The trial court commented that “I cannot see any difference between failing to actually stop a car. that is in progress or failing to stop unloading a car, whether he unloaded the truck so that a weighing could not be done or whether he had got in the truck and driven off”. However, it is clear that the legislature did see a difference since elsewhere in the same statute it speaks of the authority of the officers to order drivers to “stop and submit to a weighing”2 (Emphasis supplied.) The legislature could easily have used this same language in the penal clause of MCLA § 257.724(f), but it did not do so; the section punishes only those who knowingly fail to stop, saying nothing about submission to weighing after stopping. In view of this fact, and in view of the admonition of People v. Adamowski (1954), 340 Mich 422, 429, that this statute, being penal in nature, should be construed strictly in favor of defendant, we must give the word “stop” as used in this section its strict meaning of “stop the forward progress of the vehicle”.

Since the officers herein could not say that defendant knew they were signalling him on the highway, and the record reveals no evidence from which the trial court as trier of fact could properly find that the defendant knew he was ordered to stop and disregarded the order, he cannot be convicted of knowingly failing to stop under MCLA § 257.724(f).

Evidence presented of the actions of the driver while upon the highway is consistent with innocence.

While the contumacious conduct of the driver in unloading the truck to avoid weighing of the load *503may tend to set one against the driver, we cannot allow ourselves to disregard his rights in the matter. The element of hot pursuit such as would allow a public officer to proceed after the defendant onto private property is lacking here. The mere suspicion that the defendant’s truck was overloaded is no justification for entry upon private property even though the truck had just left the public highway. All the testimony in this case indicates the weigh-masters conceived the offense to have occurred on private property.

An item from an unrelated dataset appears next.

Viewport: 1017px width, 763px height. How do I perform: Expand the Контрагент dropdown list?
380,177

This case is a rare circumstance. There is no evidence that the defendant’s truck was overloaded, nor was he on trial for weight overload. Under the facts of this case, the alleged offense having occurred within a short distance of the truck’s terminal point, no clear evidence was available on the vital fact that defendant was ordered to stop and knowingly disregarded the order. The defiant acts of defendant occurred after he had stopped at his regular destination, and he dumped the load where it was supposed to be delivered.

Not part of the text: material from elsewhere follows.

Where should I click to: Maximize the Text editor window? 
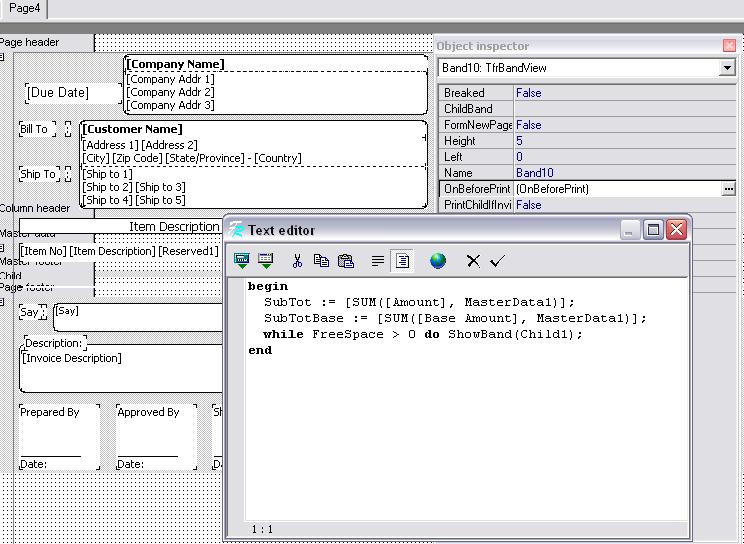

Defendant’s acts of load weighing avoidance, if practiced under other circumstances, would undoubtedly constitute other criminal or civil violations. But on these facts, defendant cannot be punished for failure to stop under MCLA § 257.724(f) (Stat Ann 1965 Cum Supp § 9.2424[f]), as that statute is herein construed.

Reversed.

T. M. Burns, J., concurred.

Testimony of Officer Robert Doctor:

“Q. Did you make any observation at the time the defendant’s truck passed you on the highway which indicated to you that he knew that you were signalling him to stop?
“A. I couldn’t say that he saw us.”
Testimony of Officer Paul Ericson:
“Q. Now, what observation did you make that would enable yon to state, if at all, that the defendant know that you were signal-ling him to stop?
“A. At the — at the time I signalled him, none. Until the time after he was stopped.”

MCLA § 257.724(a) (Stat Ann 1965 Cum Supp § 9.2424[a] ); MCLA § 257.724(f) (Stat Ann 1965 Cum Supp § 9.2424[f]).